#### Material provided:
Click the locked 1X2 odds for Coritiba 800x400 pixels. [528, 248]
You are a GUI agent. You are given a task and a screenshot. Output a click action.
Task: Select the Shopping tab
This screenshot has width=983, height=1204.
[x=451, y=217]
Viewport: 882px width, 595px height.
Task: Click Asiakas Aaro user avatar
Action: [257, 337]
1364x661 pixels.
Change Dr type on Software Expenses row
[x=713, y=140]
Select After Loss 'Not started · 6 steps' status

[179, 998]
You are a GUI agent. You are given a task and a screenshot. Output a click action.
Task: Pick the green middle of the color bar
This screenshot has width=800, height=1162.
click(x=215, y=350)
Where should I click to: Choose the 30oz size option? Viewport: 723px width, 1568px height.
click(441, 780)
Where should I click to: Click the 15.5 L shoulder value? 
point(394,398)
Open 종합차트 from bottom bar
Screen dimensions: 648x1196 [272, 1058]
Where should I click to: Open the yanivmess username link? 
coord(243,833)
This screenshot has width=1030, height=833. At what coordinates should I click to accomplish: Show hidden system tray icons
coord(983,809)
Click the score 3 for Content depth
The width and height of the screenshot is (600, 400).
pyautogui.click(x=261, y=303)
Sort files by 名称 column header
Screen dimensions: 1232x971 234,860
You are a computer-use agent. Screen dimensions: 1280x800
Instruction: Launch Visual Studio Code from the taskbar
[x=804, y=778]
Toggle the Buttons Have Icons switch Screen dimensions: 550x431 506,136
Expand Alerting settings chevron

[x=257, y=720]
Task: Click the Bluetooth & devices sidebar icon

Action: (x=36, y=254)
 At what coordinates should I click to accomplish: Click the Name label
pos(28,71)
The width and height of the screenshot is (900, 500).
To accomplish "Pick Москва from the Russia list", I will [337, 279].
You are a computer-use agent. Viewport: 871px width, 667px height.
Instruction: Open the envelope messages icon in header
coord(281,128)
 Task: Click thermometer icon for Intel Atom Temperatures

#### Problem requirements:
Rewrite the items as a numbered list, starting at the line with "The width and height of the screenshot is (900, 500)." and continuing through the last line of the items, with blank lines left out.

#### Result for this exercise:
1. The width and height of the screenshot is (900, 500).
2. To accomplish "Pick Москва from the Russia list", I will [337, 279].
3. You are a computer-use agent. Viewport: 871px width, 667px height.
4. Instruction: Open the envelope messages icon in header
5. coord(281,128)
6.  Task: Click thermometer icon for Intel Atom Temperatures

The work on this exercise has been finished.